# Stored records
· · ·
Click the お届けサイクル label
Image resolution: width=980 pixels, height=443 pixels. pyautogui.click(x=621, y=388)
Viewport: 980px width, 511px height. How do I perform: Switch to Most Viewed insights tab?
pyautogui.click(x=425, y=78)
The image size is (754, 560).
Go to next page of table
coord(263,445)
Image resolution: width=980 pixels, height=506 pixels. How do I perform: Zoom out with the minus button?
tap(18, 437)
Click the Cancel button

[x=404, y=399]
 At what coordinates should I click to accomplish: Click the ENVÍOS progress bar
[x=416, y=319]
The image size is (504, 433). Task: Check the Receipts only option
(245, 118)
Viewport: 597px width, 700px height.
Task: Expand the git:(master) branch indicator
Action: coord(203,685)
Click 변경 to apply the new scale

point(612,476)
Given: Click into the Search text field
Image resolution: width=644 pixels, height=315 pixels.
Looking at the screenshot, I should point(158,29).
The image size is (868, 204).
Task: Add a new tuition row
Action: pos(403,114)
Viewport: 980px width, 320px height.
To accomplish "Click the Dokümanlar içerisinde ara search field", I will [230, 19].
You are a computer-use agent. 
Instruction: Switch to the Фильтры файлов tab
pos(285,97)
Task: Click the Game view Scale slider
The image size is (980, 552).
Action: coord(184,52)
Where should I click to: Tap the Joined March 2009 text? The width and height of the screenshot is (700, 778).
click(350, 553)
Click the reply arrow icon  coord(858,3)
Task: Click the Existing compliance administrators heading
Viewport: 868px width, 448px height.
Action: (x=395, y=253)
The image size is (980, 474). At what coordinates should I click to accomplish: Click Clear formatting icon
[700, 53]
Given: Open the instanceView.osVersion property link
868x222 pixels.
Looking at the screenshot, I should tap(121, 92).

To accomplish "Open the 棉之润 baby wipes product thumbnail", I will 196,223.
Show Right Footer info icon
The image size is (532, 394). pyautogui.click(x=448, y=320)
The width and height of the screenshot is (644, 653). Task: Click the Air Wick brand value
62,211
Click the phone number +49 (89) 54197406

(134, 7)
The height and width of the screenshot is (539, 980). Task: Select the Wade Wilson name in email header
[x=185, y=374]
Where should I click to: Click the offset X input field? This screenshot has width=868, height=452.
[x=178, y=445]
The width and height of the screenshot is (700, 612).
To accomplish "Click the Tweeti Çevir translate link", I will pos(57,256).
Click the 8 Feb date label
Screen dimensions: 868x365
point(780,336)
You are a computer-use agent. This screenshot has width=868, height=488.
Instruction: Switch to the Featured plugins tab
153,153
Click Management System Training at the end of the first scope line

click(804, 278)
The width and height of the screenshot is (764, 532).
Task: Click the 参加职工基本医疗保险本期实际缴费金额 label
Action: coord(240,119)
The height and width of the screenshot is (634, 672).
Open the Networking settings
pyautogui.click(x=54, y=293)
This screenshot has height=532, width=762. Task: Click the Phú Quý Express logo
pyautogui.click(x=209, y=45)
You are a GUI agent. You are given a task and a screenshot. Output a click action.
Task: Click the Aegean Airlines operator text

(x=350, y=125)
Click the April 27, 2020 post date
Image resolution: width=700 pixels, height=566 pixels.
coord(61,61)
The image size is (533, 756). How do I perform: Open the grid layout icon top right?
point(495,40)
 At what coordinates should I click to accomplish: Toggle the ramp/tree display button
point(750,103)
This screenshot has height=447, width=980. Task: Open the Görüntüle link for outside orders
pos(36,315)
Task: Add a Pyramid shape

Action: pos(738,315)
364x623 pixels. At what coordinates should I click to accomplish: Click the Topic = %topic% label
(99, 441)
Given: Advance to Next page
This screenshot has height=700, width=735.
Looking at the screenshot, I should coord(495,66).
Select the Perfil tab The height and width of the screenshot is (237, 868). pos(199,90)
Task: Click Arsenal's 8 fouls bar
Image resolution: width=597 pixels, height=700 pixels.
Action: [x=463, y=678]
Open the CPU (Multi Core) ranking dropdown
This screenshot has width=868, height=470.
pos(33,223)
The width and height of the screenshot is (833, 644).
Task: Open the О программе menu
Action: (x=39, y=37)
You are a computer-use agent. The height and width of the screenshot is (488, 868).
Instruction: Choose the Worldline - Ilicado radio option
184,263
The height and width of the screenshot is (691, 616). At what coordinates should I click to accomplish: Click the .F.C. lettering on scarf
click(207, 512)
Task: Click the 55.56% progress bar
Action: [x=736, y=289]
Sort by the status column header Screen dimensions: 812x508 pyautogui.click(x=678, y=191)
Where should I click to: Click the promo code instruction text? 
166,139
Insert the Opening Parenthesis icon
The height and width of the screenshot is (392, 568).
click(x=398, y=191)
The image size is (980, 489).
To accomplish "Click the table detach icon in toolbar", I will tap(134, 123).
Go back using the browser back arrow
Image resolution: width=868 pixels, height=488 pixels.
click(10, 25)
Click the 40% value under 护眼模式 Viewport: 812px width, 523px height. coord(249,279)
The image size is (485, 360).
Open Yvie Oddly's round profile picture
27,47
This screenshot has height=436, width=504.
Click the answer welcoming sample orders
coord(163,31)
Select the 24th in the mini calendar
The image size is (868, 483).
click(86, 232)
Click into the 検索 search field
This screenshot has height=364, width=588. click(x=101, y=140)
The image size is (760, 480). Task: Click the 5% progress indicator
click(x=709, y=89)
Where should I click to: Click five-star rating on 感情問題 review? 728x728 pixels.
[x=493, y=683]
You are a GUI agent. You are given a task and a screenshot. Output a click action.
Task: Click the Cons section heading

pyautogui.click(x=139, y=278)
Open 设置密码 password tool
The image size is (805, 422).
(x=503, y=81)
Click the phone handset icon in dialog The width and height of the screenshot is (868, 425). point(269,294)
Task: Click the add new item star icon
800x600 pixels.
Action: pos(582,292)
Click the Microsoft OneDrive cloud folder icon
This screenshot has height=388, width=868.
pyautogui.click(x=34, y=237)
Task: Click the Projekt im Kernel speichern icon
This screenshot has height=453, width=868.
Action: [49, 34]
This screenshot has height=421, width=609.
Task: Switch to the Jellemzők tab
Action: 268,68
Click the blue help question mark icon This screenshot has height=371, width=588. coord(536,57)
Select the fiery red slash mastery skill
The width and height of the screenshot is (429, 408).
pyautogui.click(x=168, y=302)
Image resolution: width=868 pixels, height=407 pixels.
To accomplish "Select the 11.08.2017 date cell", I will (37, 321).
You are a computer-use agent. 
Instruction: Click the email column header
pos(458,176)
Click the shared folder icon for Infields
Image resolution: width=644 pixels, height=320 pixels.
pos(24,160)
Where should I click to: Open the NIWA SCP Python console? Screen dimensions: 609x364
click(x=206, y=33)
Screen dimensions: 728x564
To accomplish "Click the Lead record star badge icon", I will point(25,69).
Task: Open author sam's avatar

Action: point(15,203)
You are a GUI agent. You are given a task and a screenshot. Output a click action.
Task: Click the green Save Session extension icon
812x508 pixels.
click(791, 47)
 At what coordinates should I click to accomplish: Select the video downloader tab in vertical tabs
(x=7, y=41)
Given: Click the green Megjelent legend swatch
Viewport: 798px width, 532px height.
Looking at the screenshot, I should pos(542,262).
· · ·
# Task instructions
Extract the full set of entries word for word.

# Response
Click the お届けサイクル label
Image resolution: width=980 pixels, height=443 pixels. pyautogui.click(x=621, y=388)
Viewport: 980px width, 511px height. How do I perform: Switch to Most Viewed insights tab?
pyautogui.click(x=425, y=78)
The image size is (754, 560).
Go to next page of table
coord(263,445)
Image resolution: width=980 pixels, height=506 pixels. How do I perform: Zoom out with the minus button?
tap(18, 437)
Click the Cancel button

[x=404, y=399]
 At what coordinates should I click to accomplish: Click the ENVÍOS progress bar
[x=416, y=319]
The image size is (504, 433). Task: Check the Receipts only option
(245, 118)
Viewport: 597px width, 700px height.
Task: Expand the git:(master) branch indicator
Action: coord(203,685)
Click 변경 to apply the new scale

point(612,476)
Given: Click into the Search text field
Image resolution: width=644 pixels, height=315 pixels.
Looking at the screenshot, I should point(158,29).
The image size is (868, 204).
Task: Add a new tuition row
Action: pos(403,114)
Viewport: 980px width, 320px height.
To accomplish "Click the Dokümanlar içerisinde ara search field", I will [230, 19].
You are a computer-use agent. 
Instruction: Switch to the Фильтры файлов tab
pos(285,97)
Task: Click the Game view Scale slider
The image size is (980, 552).
Action: coord(184,52)
Where should I click to: Tap the Joined March 2009 text? The width and height of the screenshot is (700, 778).
click(350, 553)
Click the reply arrow icon  coord(858,3)
Task: Click the Existing compliance administrators heading
Viewport: 868px width, 448px height.
Action: (x=395, y=253)
The image size is (980, 474). At what coordinates should I click to accomplish: Click Clear formatting icon
[700, 53]
Given: Open the instanceView.osVersion property link
868x222 pixels.
Looking at the screenshot, I should tap(121, 92).

To accomplish "Open the 棉之润 baby wipes product thumbnail", I will 196,223.
Show Right Footer info icon
The image size is (532, 394). pyautogui.click(x=448, y=320)
The width and height of the screenshot is (644, 653). Task: Click the Air Wick brand value
62,211
Click the phone number +49 (89) 54197406

(134, 7)
The height and width of the screenshot is (539, 980). Task: Select the Wade Wilson name in email header
[x=185, y=374]
Where should I click to: Click the offset X input field? This screenshot has width=868, height=452.
[x=178, y=445]
The width and height of the screenshot is (700, 612).
To accomplish "Click the Tweeti Çevir translate link", I will pos(57,256).
Click the 8 Feb date label
Screen dimensions: 868x365
point(780,336)
You are a computer-use agent. This screenshot has width=868, height=488.
Instruction: Switch to the Featured plugins tab
153,153
Click Management System Training at the end of the first scope line

click(804, 278)
The width and height of the screenshot is (764, 532).
Task: Click the 参加职工基本医疗保险本期实际缴费金额 label
Action: coord(240,119)
The height and width of the screenshot is (634, 672).
Open the Networking settings
pyautogui.click(x=54, y=293)
This screenshot has height=532, width=762. Task: Click the Phú Quý Express logo
pyautogui.click(x=209, y=45)
You are a GUI agent. You are given a task and a screenshot. Output a click action.
Task: Click the Aegean Airlines operator text

(x=350, y=125)
Click the April 27, 2020 post date
Image resolution: width=700 pixels, height=566 pixels.
coord(61,61)
The image size is (533, 756). How do I perform: Open the grid layout icon top right?
point(495,40)
 At what coordinates should I click to accomplish: Toggle the ramp/tree display button
point(750,103)
This screenshot has height=447, width=980. Task: Open the Görüntüle link for outside orders
pos(36,315)
Task: Add a Pyramid shape

Action: pos(738,315)
364x623 pixels. At what coordinates should I click to accomplish: Click the Topic = %topic% label
(99, 441)
Given: Advance to Next page
This screenshot has height=700, width=735.
Looking at the screenshot, I should coord(495,66).
Select the Perfil tab The height and width of the screenshot is (237, 868). pos(199,90)
Task: Click Arsenal's 8 fouls bar
Image resolution: width=597 pixels, height=700 pixels.
Action: [x=463, y=678]
Open the CPU (Multi Core) ranking dropdown
This screenshot has width=868, height=470.
pos(33,223)
The width and height of the screenshot is (833, 644).
Task: Open the О программе menu
Action: (x=39, y=37)
You are a computer-use agent. The height and width of the screenshot is (488, 868).
Instruction: Choose the Worldline - Ilicado radio option
184,263
The height and width of the screenshot is (691, 616). At what coordinates should I click to accomplish: Click the .F.C. lettering on scarf
click(207, 512)
Task: Click the 55.56% progress bar
Action: [x=736, y=289]
Sort by the status column header Screen dimensions: 812x508 pyautogui.click(x=678, y=191)
Where should I click to: Click the promo code instruction text? 
166,139
Insert the Opening Parenthesis icon
The height and width of the screenshot is (392, 568).
click(x=398, y=191)
The image size is (980, 489).
To accomplish "Click the table detach icon in toolbar", I will tap(134, 123).
Go back using the browser back arrow
Image resolution: width=868 pixels, height=488 pixels.
click(10, 25)
Click the 40% value under 护眼模式 Viewport: 812px width, 523px height. coord(249,279)
The image size is (485, 360).
Open Yvie Oddly's round profile picture
27,47
This screenshot has height=436, width=504.
Click the answer welcoming sample orders
coord(163,31)
Select the 24th in the mini calendar
The image size is (868, 483).
click(86, 232)
Click into the 検索 search field
This screenshot has height=364, width=588. click(x=101, y=140)
The image size is (760, 480). Task: Click the 5% progress indicator
click(x=709, y=89)
Where should I click to: Click five-star rating on 感情問題 review? 728x728 pixels.
[x=493, y=683]
You are a GUI agent. You are given a task and a screenshot. Output a click action.
Task: Click the Cons section heading

pyautogui.click(x=139, y=278)
Open 设置密码 password tool
The image size is (805, 422).
(x=503, y=81)
Click the phone handset icon in dialog The width and height of the screenshot is (868, 425). point(269,294)
Task: Click the add new item star icon
800x600 pixels.
Action: pos(582,292)
Click the Microsoft OneDrive cloud folder icon
This screenshot has height=388, width=868.
pyautogui.click(x=34, y=237)
Task: Click the Projekt im Kernel speichern icon
This screenshot has height=453, width=868.
Action: [49, 34]
This screenshot has height=421, width=609.
Task: Switch to the Jellemzők tab
Action: 268,68
Click the blue help question mark icon This screenshot has height=371, width=588. coord(536,57)
Select the fiery red slash mastery skill
The width and height of the screenshot is (429, 408).
pyautogui.click(x=168, y=302)
Image resolution: width=868 pixels, height=407 pixels.
To accomplish "Select the 11.08.2017 date cell", I will (37, 321).
You are a computer-use agent. 
Instruction: Click the email column header
pos(458,176)
Click the shared folder icon for Infields
Image resolution: width=644 pixels, height=320 pixels.
pos(24,160)
Where should I click to: Open the NIWA SCP Python console? Screen dimensions: 609x364
click(x=206, y=33)
Screen dimensions: 728x564
To accomplish "Click the Lead record star badge icon", I will point(25,69).
Task: Open author sam's avatar

Action: point(15,203)
You are a GUI agent. You are given a task and a screenshot. Output a click action.
Task: Click the green Save Session extension icon
812x508 pixels.
click(791, 47)
 At what coordinates should I click to accomplish: Select the video downloader tab in vertical tabs
(x=7, y=41)
Given: Click the green Megjelent legend swatch
Viewport: 798px width, 532px height.
Looking at the screenshot, I should pos(542,262).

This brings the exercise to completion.